- _WHAT THIS TASK INVOLVES_: Every record must be reproduced exactly. Leave none out.

- _PROVIDED MATERIAL_:
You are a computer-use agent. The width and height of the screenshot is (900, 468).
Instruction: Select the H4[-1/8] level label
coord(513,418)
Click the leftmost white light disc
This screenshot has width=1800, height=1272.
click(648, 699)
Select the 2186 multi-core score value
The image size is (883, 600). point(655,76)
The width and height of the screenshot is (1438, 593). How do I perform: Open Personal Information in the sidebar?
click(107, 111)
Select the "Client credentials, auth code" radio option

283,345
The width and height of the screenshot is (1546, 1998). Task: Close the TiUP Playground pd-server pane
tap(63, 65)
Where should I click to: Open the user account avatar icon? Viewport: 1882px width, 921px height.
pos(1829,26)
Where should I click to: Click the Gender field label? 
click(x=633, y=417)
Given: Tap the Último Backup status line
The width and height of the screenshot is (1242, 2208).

- _ANSWER FOR THE TASK_:
You are a computer-use agent. The width and height of the screenshot is (900, 468).
Instruction: Select the H4[-1/8] level label
coord(513,418)
Click the leftmost white light disc
This screenshot has width=1800, height=1272.
click(648, 699)
Select the 2186 multi-core score value
The image size is (883, 600). point(655,76)
The width and height of the screenshot is (1438, 593). How do I perform: Open Personal Information in the sidebar?
click(107, 111)
Select the "Client credentials, auth code" radio option

283,345
The width and height of the screenshot is (1546, 1998). Task: Close the TiUP Playground pd-server pane
tap(63, 65)
Where should I click to: Open the user account avatar icon? Viewport: 1882px width, 921px height.
pos(1829,26)
Where should I click to: Click the Gender field label? 
click(x=633, y=417)
Given: Tap the Último Backup status line
The width and height of the screenshot is (1242, 2208).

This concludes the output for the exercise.